The bike was new that Christmas. It was maroon, and I remember it was called a Raleigh Wayfarer. It had all you could ever dream of in a bike – in those days. It had a bell, a dynamo lamp front and rear, five gears and a silver pump. I loved it instantly and spent every hour I could out riding it. And when I wasn’t riding it, I was polishing it.
We lived on the edge of town, so it was easy to ride off down Mill Lane past the estate, along the back of the soap factory where my father worked, and then out into the countryside beyond. How I loved it. In a car, you zoomed past so fast that the cows and the trees were only ever brief, blurred memories. On my bike I was close to everything for the first time. I felt the cold and the rain on my face. I mooed at the cows, and they looked up and blinked at me lazily. I shouted at the crows and watched them lift off cawing and croaking into the wind. But best of all, no one knew where I was – and that included me sometimes. I was always getting myself lost and coming back at dusk, late. I would brace myself for all the sighing and tutting and ticking off that inevitably followed. I bore it all stoically because they didn’t really mean it, and anyway it had all been worth it. I’d had a taste of real freedom and I wanted more of it.

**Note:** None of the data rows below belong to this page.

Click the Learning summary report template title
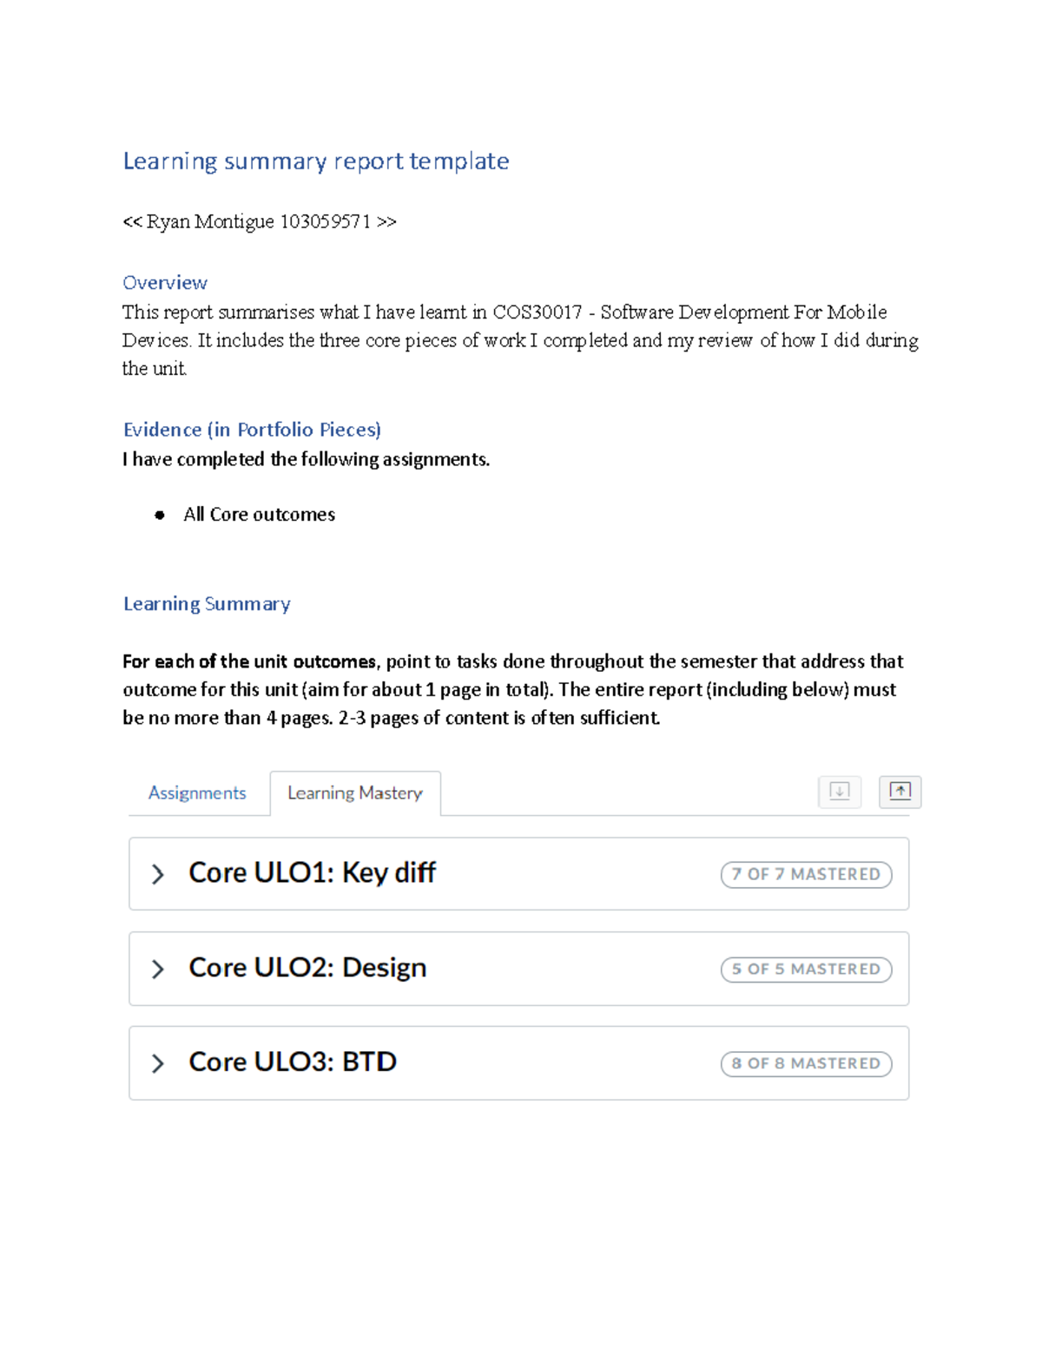 [316, 161]
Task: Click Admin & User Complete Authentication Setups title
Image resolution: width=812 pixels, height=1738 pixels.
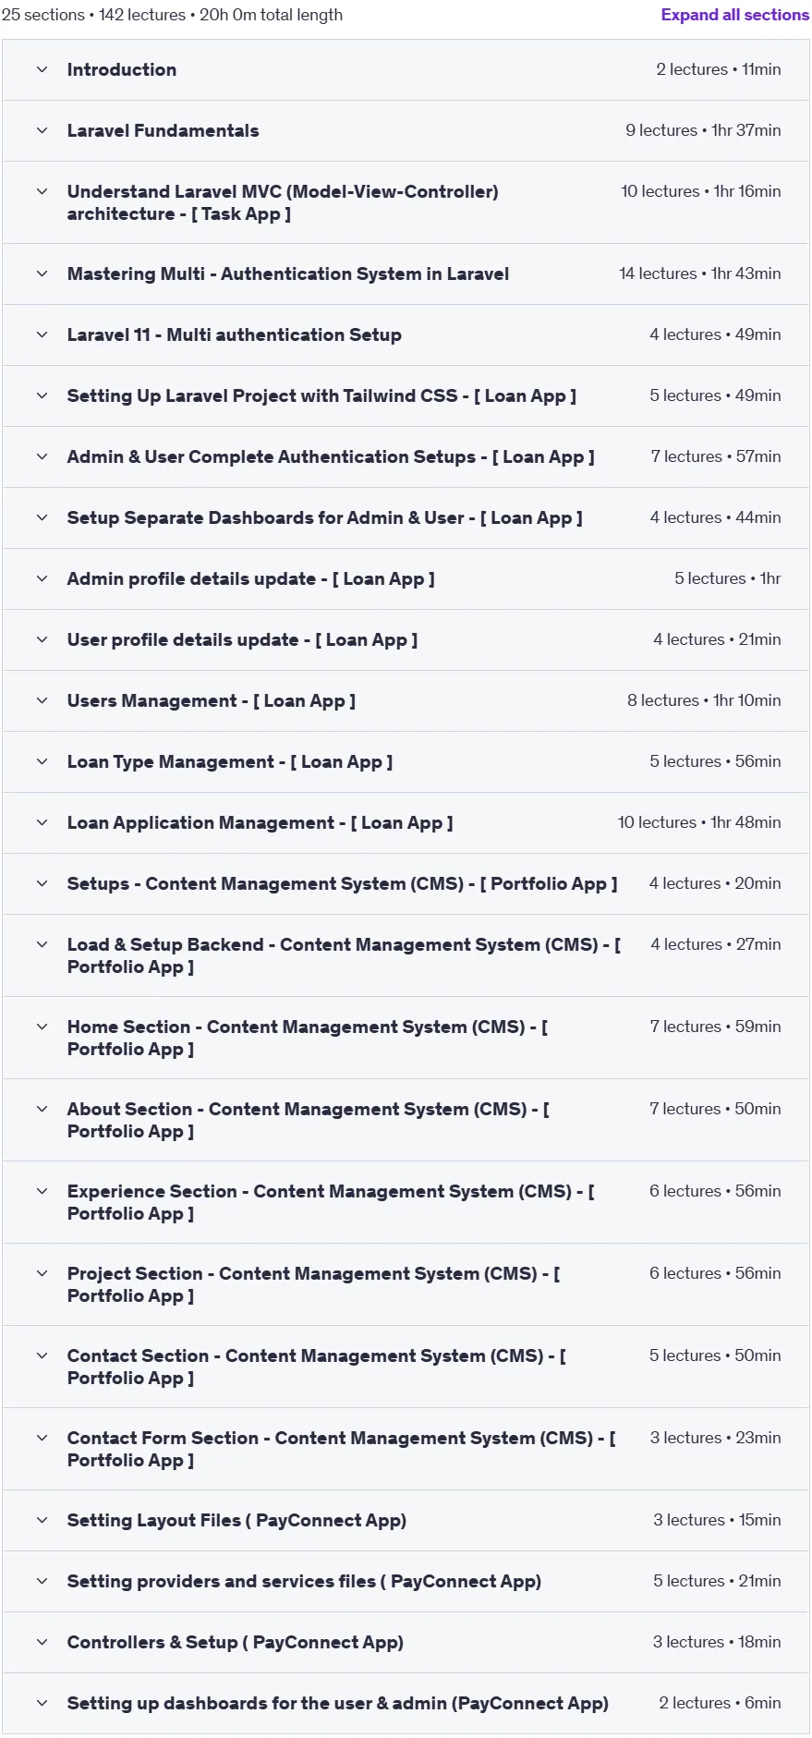Action: (331, 456)
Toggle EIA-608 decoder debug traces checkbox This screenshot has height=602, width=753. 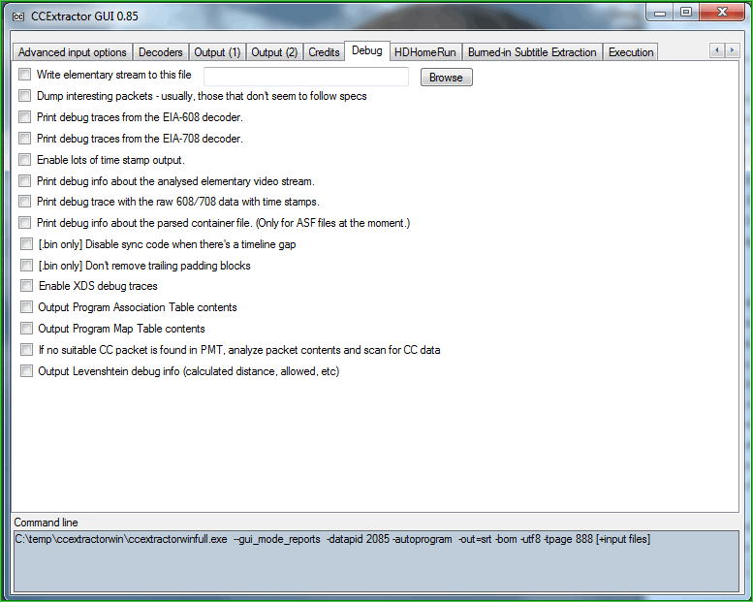tap(25, 117)

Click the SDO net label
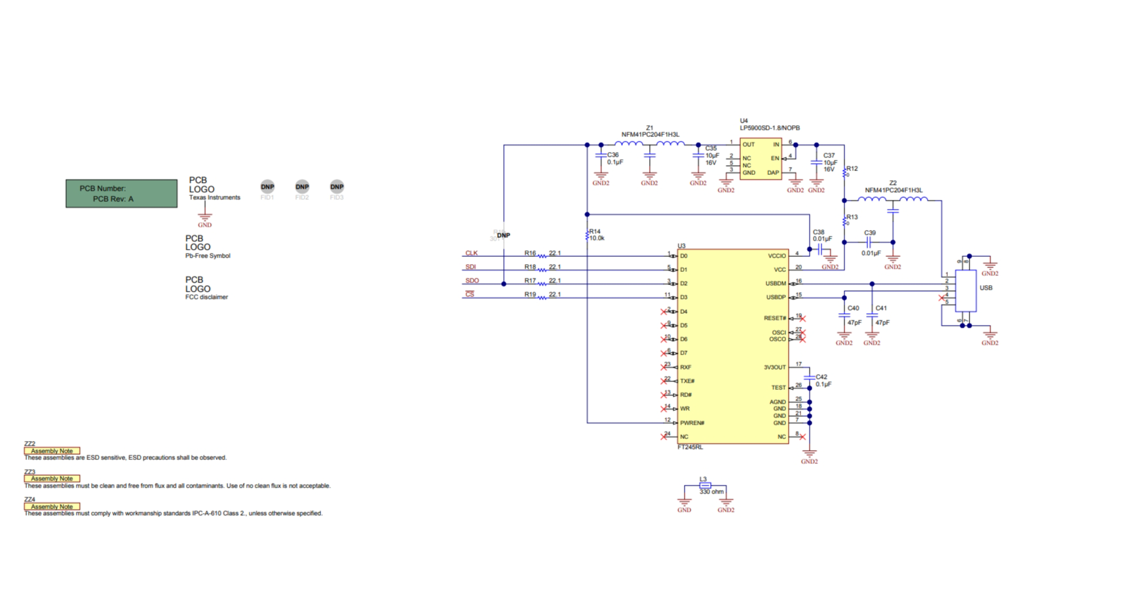tap(472, 280)
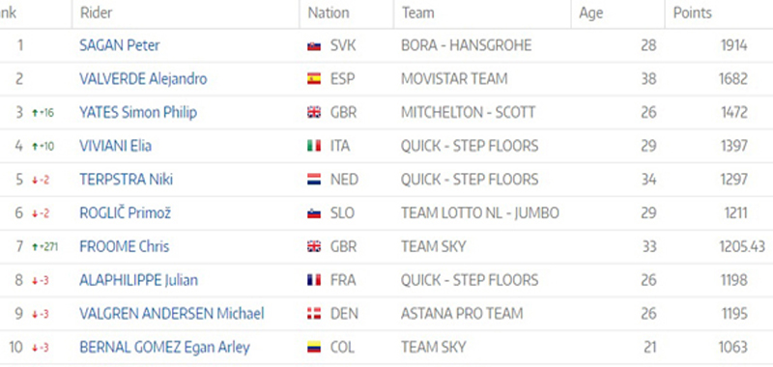Select the BORA - HANSGROHE team cell

(467, 45)
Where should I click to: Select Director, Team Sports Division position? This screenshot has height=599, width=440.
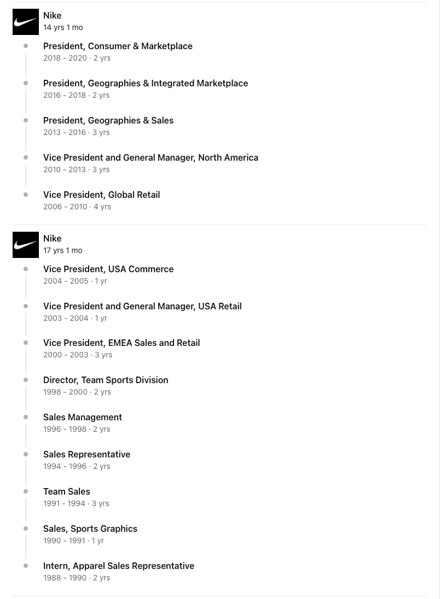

After a while I discovered a circuit that seemed to be just about ideal. It was a two-hour run, not too many hills going up, plenty going down, a winding country lane that criss-crossed a river past narrow cottages where hardly anyone seemed to live, under the shadow of a church where sometimes I stopped and put flowers on the graves that everyone else seemed to have forgotten, and then along the three-barred iron fence where the horses always galloped over to see me, their tails and heads high, their ears pricked.
There were three of them: a massive bay hunter that looked down on me from a great height, a chubby little pony with a face like a chipmunk, and a fine-boned grey that flowed and floated over the ground with such grace and ease that I felt like clapping every time I saw her move. She made me laugh too because she often made rude, farty noises as she came trotting over to see me. I called her Peg after a flying horse called Pegasus that I’d read about in a book. The small one I called Chip, and the great bay, Big Boy. I’d cuddle them all, give each of them a sugar lump – two for Peg because she wasn’t as pushy as the other two – told them my troubles, cuddled them a little more and went on my way, always reluctantly.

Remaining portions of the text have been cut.